FINDING THE STROKING LINE, setting up your feet, and developing and preparing your bridge hand for each shot all require attention before your stance is complete. What about the stroking arm though; doesn’t that need preparation, too? Absolutely.

Your stroking arm is basically your weapon in pool and you need to prep it or position it before dropping into your stance. It is similar to a fighter positioning his arms and body right before throwing a punch.
First, the feet are positioned and stabilized, then the torso is turned and the punching arm is cocked back and ready to punch. In pool the feet are set, the torso turns and the stroking arm gets locked and ready to load into the stroking line, along with the prepped bridge.

I like to teach putting your grip, wrist, elbow and shoulder all on the stroking line for the ideal alignment. This allows your stroke to swing vertically back and forth from your elbow, which serves as a hinge.
Granted, as proven by the great players with sidearm or underarm strokes, a perfectly vertical alignment is not necessary; just ideal.

Those sidearm players still set up the same every time on the stroking line and have tremendous hand-eye coordination and lots of practice to keep the cue in a straight line. The side arm also serves them by keeping their stroke away from their body. This will be achieved with my recommendations. Plus, you will have the benefits of a vertical pendulum motion with your forearm.

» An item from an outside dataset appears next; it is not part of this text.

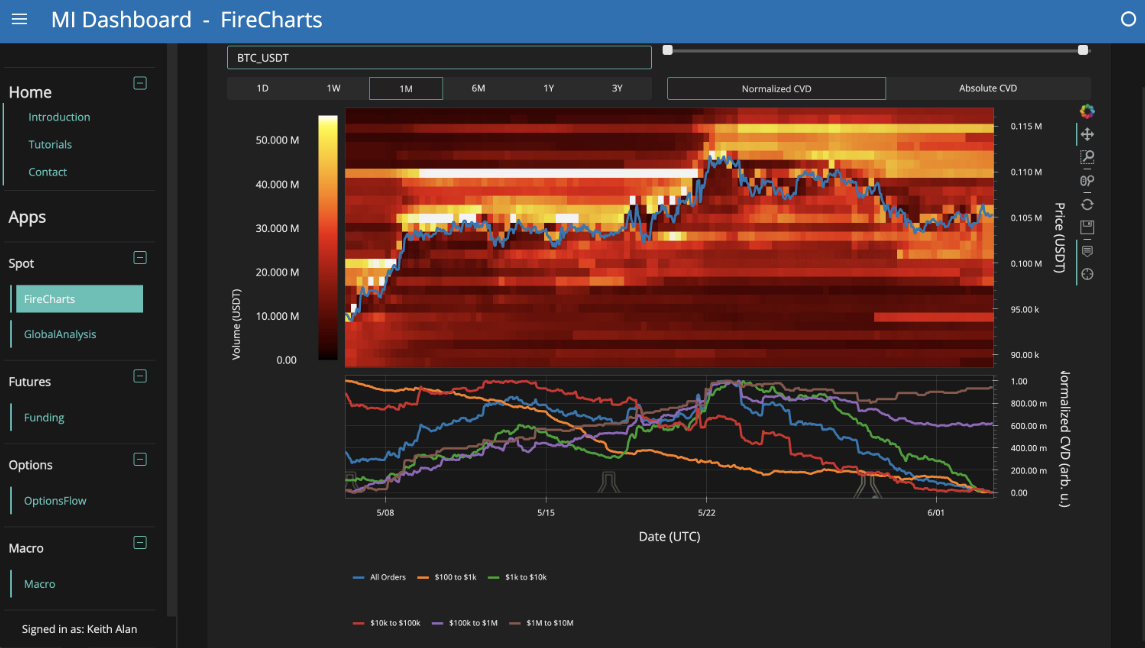The width and height of the screenshot is (1145, 648).
Task: Activate the Box Zoom tool
Action: [1087, 157]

The stroking line is actually within a vertical plane as well, and it is in this plane where the grip, wrist, elbow and shoulder of the stroking arm reside when they are in the textbook stance.
My main point here is to have you try and get all these components inside the vertical stroking plane before and as you bend down into your stance. Now, by the time you are down, you know your stroking machine is already dialed into the shot.

You can actually configure your arm into a plane at any time and then place that plane right into the stroking plane. So, just like making a bridge before placing it on the table, you can lock in your stroking arm before taking your stance. In time, your whole stroking arm drops into the stroking plane as one unit ready to fire.
Eventually, your form will blend into one entity with all the pieces working together in perfect unison. Until you get there, each piece will take plenty of work to develop and will most likely feel awkward or strange in the earliest stages. This is normal. It is like learning a language or learning to dance. You must learn the vocabulary and then how to put it all together, and with lots of practice it eventually all flows together with ease.

Now you can speak, dance, and play pool, right? Part of the fun is enjoying the learning process while knowing in your heart that you will get there with patience, persistence, and determination.